Le Brexit, déjà en vigueur, va devenir pleinement effectif le 1er janvier prochain après une année de transition. Restent incertaines les futures relations entre le Royaume-Uni et l’UE : deal ou no deal.
Le passeport européen est au cœur du marché unique. En matière bancaire et financière, il signifie que tout établissement, agréé dans un pays de l’UE ou plus largement de l’Espace Economique Européen, peut commercialiser des produits ou services financiers dans n’importe quel autre pays de l’UE et de l’EEE sans avoir besoin d’ un nouvel agrément du pays d’accueil.
Deal ou no deal, les Britanniques perdent avec le Brexit le passeport européen en matière bancaire et financière. C’est par anticipation de cette implication majeure que de nombreux établissements financiers ont réduit la voilure dans la City pour se redéployer vers Dublin et les principales places continentales (Francfort, Paris, Luxembourg…).
Une étude d’E&Y de mars 2019 relevait l’importance des délocalisations suscitées par l’anticipation du Brexit, mais aussi la persistance d’avantages comparatifs pour Londres.
A défaut de passeport rendu caduc par le Brexit, la problématique de l’équivalence reprend ses droits, et elle n’aura pas la même implication selon que prévaut le deal ou le no deal, avec dans ce dernier cas un Royaume-Uni qui redeviendrait pour l’UE un pays tiers avec des relations soumises aux règles de l’OMC.
La crainte des pays de l’UE est de voir se multiplier des « boîtes aux lettres » qui s’installeraient dans un pays du marché unique pour accéder aux avantages du passeport européen tout en déléguant en pratique les services de gestion (y compris la gestion des risques) à des entités restées au Royaume-Uni. C’est pourquoi l’ESMA a affiché dès 2017 des principes afin de contenir l’externalisation de la gestion vers Londres. L’AMF a aussi précisé les conditions d’une délégation acceptable.
Par ailleurs, la City a un avantage compétitif marqué pour le trading mais aussi la compensation des instruments dérivés, en particulier des dérivés de taux d’intérêt. Avant même le Brexit, 90% des dérivés de taux en euros étaient compensés par les CCP (« central counterparties ») londoniennes. C’est pour être proactive que l’Europe a complété, du fait du Brexit, le règlement EMIR par EMIR 2.2., qui s’applique aussi à la supervision des CCP non communautaires et qui renforce considérablement les compétences de l’ESMA à leur égard. Tout récemment, le ton s’est durci : l’ESMA exige désormais que les banques européennes effectuent leurs transactions sur dérivés sur des plateformes dans l’UE ou dans des pays tiers bénéficiant de l’équivalence. Affaire à suivre…

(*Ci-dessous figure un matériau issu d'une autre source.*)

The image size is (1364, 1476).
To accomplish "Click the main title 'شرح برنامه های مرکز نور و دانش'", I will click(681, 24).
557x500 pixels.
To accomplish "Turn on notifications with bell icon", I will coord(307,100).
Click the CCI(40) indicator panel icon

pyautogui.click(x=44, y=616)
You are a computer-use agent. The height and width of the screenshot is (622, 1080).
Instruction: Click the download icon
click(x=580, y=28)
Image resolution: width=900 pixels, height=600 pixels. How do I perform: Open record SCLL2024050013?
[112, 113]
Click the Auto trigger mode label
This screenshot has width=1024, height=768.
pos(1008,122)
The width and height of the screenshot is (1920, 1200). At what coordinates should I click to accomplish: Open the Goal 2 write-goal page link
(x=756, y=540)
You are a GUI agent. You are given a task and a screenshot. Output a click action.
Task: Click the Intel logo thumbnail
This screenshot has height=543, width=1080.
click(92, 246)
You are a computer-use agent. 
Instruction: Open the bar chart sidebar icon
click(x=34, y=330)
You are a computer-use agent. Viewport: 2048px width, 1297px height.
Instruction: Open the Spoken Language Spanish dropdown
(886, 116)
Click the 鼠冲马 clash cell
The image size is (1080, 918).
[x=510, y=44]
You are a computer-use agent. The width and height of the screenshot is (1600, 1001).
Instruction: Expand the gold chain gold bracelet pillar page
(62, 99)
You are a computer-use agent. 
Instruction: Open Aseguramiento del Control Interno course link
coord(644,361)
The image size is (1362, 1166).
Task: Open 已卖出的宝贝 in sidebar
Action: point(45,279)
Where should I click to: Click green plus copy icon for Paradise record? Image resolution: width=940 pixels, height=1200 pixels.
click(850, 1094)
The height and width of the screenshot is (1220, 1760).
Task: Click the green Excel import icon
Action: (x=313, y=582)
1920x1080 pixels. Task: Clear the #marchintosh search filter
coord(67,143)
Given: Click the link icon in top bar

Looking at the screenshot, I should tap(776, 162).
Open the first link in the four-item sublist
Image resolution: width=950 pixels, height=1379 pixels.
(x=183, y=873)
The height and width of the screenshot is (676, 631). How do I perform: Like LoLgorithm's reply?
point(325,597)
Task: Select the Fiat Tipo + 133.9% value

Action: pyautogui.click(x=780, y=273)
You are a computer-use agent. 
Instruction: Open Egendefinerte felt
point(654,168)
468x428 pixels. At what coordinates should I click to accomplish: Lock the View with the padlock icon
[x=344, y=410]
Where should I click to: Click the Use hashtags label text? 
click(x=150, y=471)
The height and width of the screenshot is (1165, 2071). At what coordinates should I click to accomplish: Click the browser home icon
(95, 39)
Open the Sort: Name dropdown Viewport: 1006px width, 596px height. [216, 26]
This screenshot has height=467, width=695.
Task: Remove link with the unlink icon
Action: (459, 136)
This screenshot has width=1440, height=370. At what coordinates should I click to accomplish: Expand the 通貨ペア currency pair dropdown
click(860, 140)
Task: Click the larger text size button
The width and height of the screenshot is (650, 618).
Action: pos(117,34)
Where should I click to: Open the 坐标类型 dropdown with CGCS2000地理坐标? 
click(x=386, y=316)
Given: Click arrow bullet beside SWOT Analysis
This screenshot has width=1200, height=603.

Reste la question de l’union des marchés de capitaux, beau projet aujourd’hui encore dans les starting-blocks. L’UMC a été lancée avant le vote du Brexit. Son objectif principal-améliorer l’intégration et la compétitivité des marchés financiers européens pour mieux financer l’économie réelle-était déjà ambitieux avant le Brexit. Il devient problématique après, car désormais l’UMC va devoir se faire sans Londres, et même contre Londres. Il reste aux 27 de l’UE à s’entendre et à passer des meilleures intentions à des décisions concrètes afin de réaliser un « rattrapage » de Londres par les places financières de l’UE, en particulier Paris et Francfort. Deux places aujourd’hui concurrentes, qui auraient intérêt à s’entendre.